We had a visitor waiting for us. A rather small visitor, less than a foot high. He was standing on the bench by the transporter board wearing a cutaway coat, string tie and glaring through his pince-nez at everyone and everything. The chief wombat was looking decidedly abashed and his mates didn’t look too happy either.
“Snruflitz Geeblefritz,” the little man said, “I’m from the EPA.”
“EPA?” Wilson asked blankly.
“The Extradimensional Probability Agency,” he said sharply. “Surely you’re familiar with us?”
“Ah, right.

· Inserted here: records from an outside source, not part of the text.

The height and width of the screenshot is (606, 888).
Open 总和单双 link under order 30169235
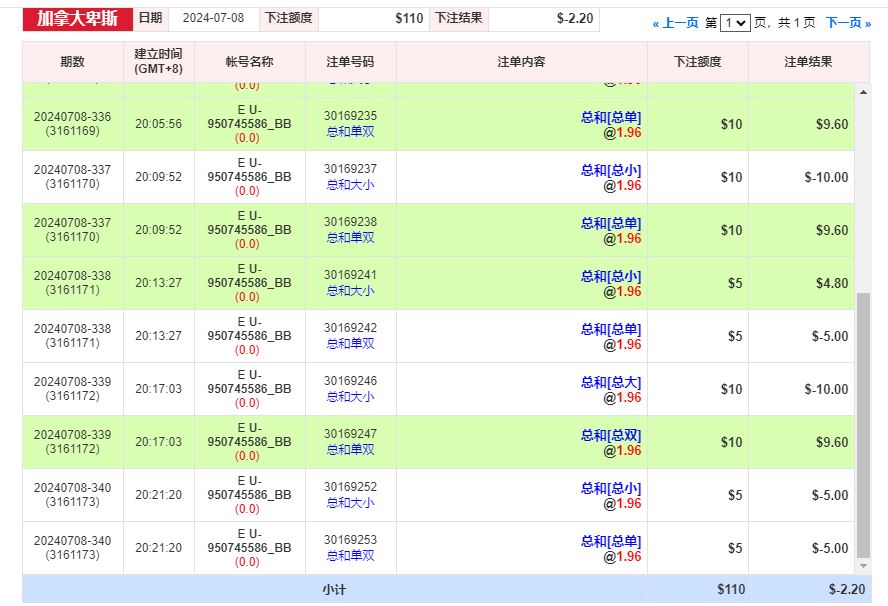pos(350,132)
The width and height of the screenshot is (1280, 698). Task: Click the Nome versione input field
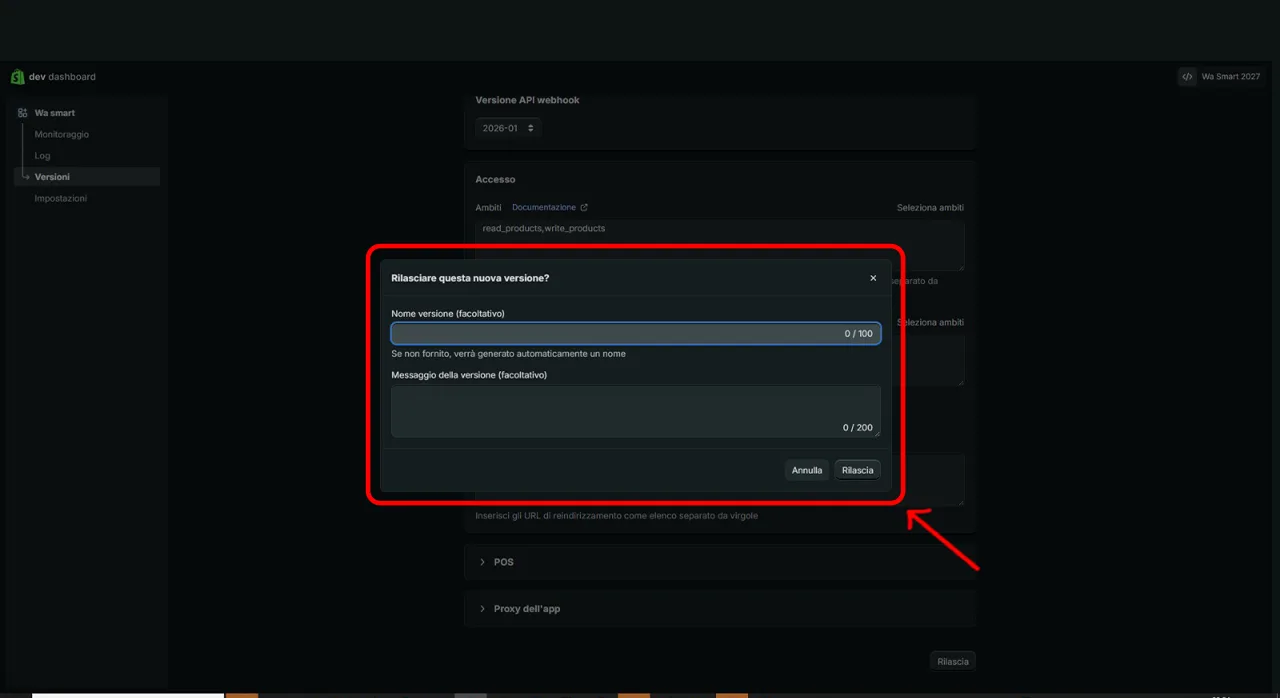click(x=636, y=334)
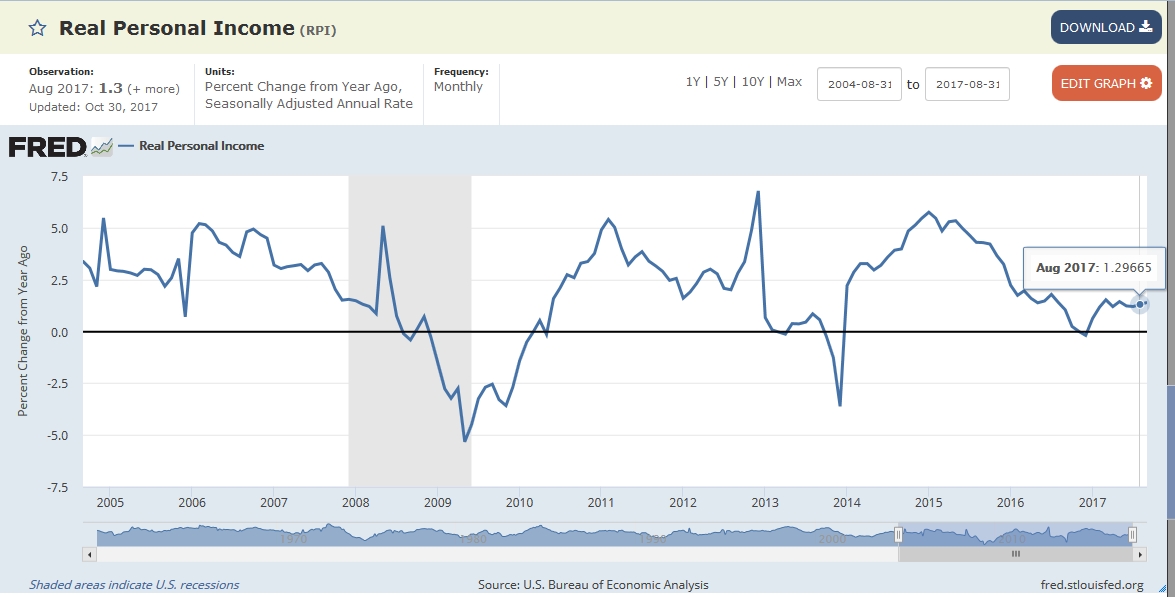
Task: Click the range navigator scrollbar thumb
Action: pyautogui.click(x=1014, y=553)
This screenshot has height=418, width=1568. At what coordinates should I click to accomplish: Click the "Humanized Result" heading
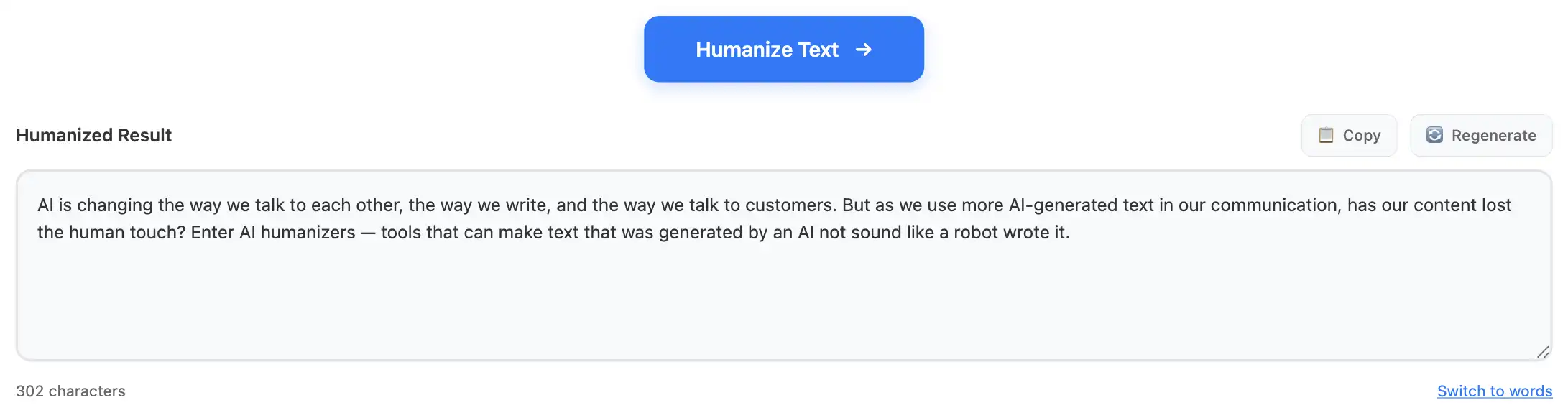point(93,135)
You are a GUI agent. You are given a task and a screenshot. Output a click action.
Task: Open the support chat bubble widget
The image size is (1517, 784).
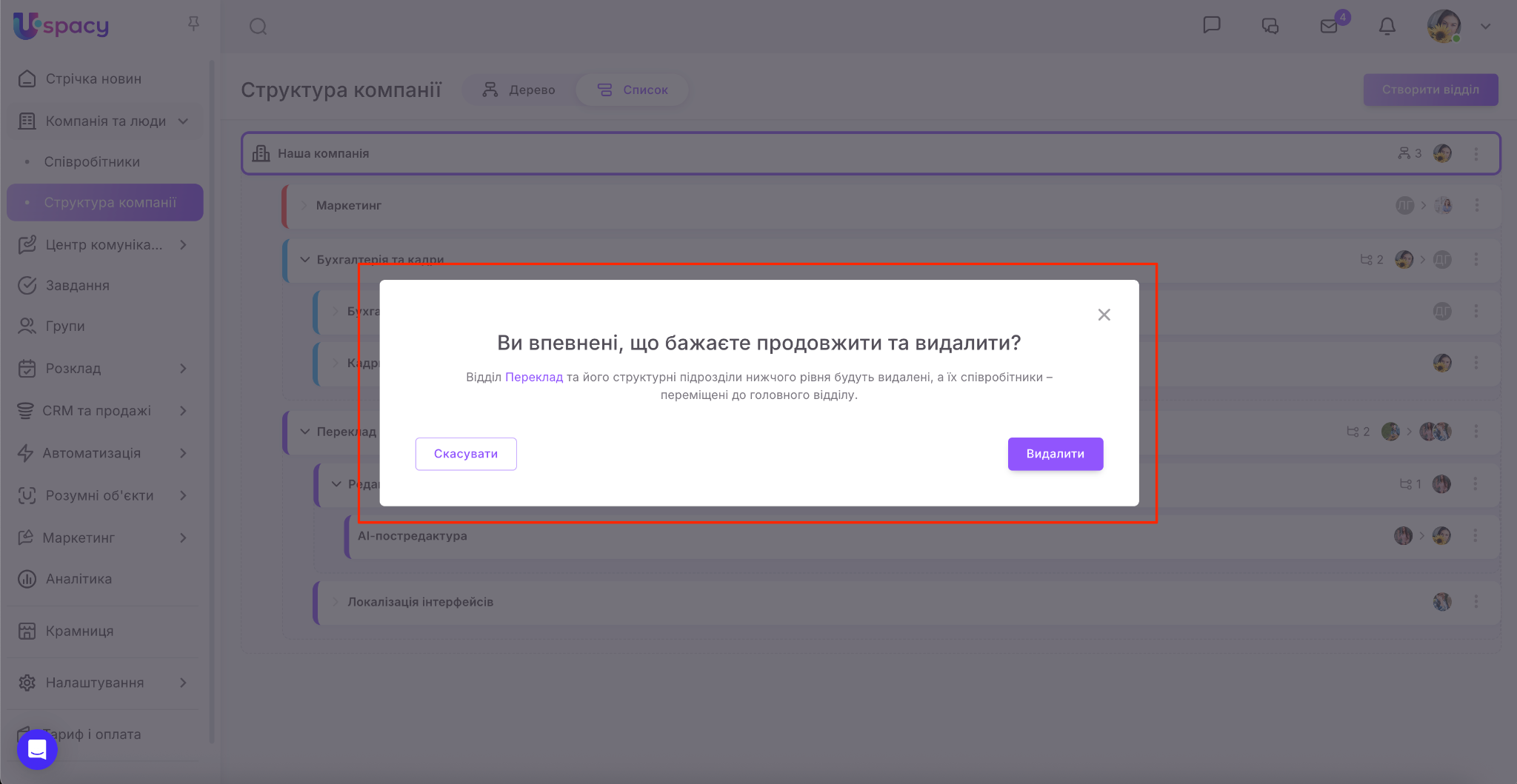37,749
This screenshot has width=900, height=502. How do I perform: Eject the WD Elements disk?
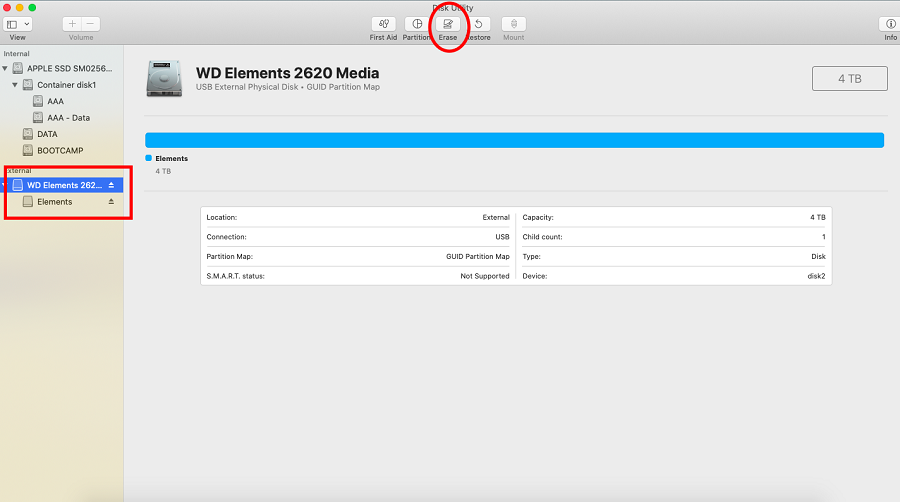click(x=112, y=186)
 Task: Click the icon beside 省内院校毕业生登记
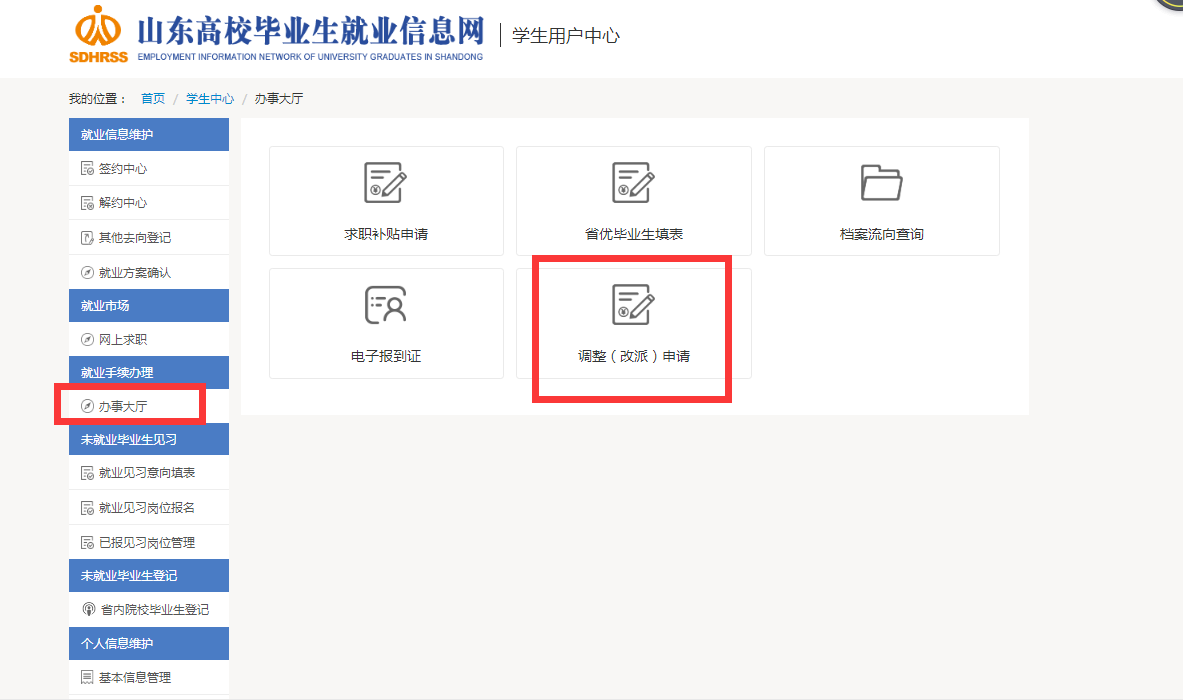pos(88,609)
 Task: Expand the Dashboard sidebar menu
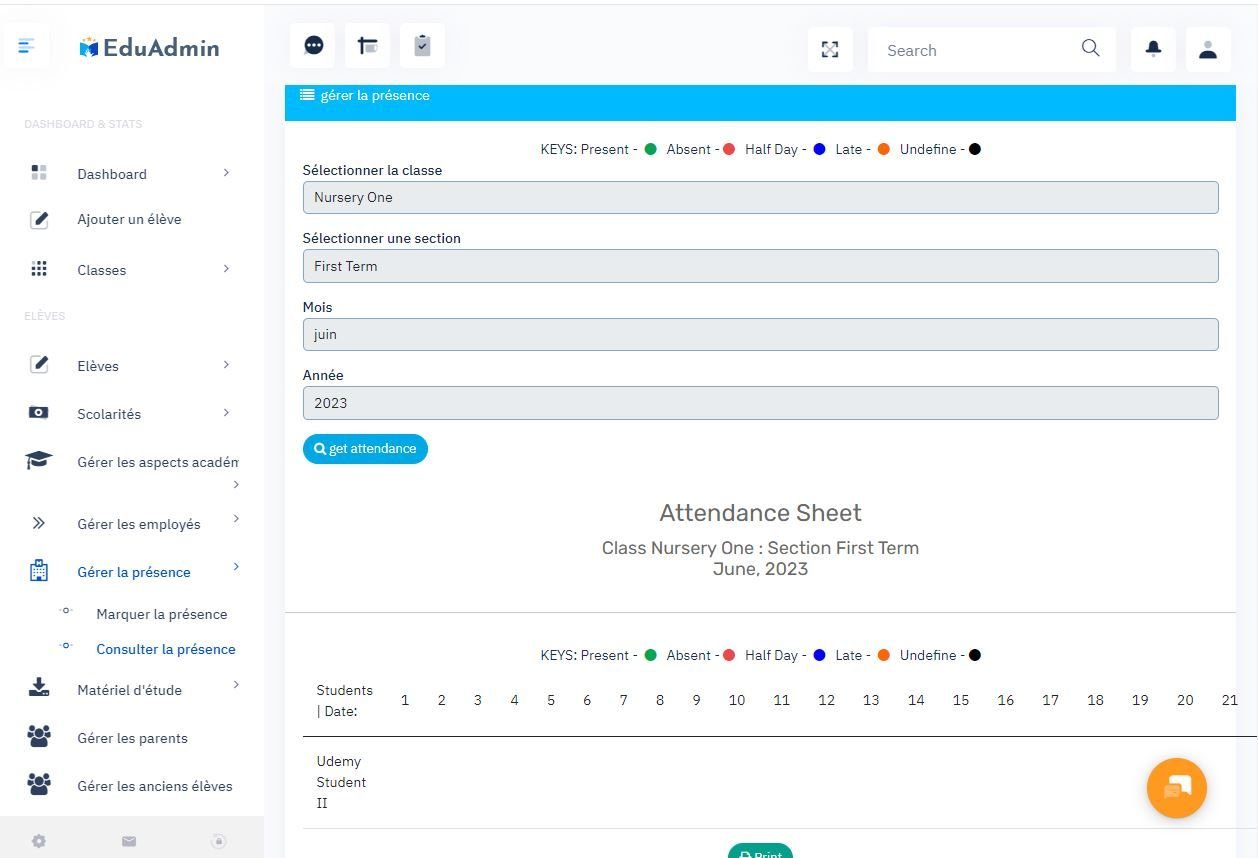[x=130, y=174]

What seems to be the problem Mr., ah, Geeblefritz?”
“That’s Geeblefritz,” the demon corrected, “and a more accurate question would be what isn’t the problem? As nearly as I can determine there is hardly a regulation you have not violated in running this illegal probability sink, starting with failure to file a Probability Impact Statement and proceeding to a complete and utter lack of required reports, failure to maintain the proper paperwork for inspection. Oh yes, and illegal probability transport, but that’s really another department.”
“There’s regulations for this stuff?” Sanchez asked.
Geeblefritz, or Geeblefritz, drew himself up to his full eight inches. “Sir,” he said, adjusting his pince-nez, “there are regulations for everything.”
“But we didn’t know,” I protested.
“Ignorance is no excuse. Although how you could have avoided knowing when hiring a firm as disreputable as,” he sniffed, “IMP is beyond me. However, it is immaterial. As beneficiary you are of course responsible for your contractor’s malfeasance.” He glared at the wombats and the koala.
He turned his attention back to me. “Your company will be receiving notification of your fine—and a bill. Good day, gentlemen.” With that he winked out and the koala and the wombats winked out with him.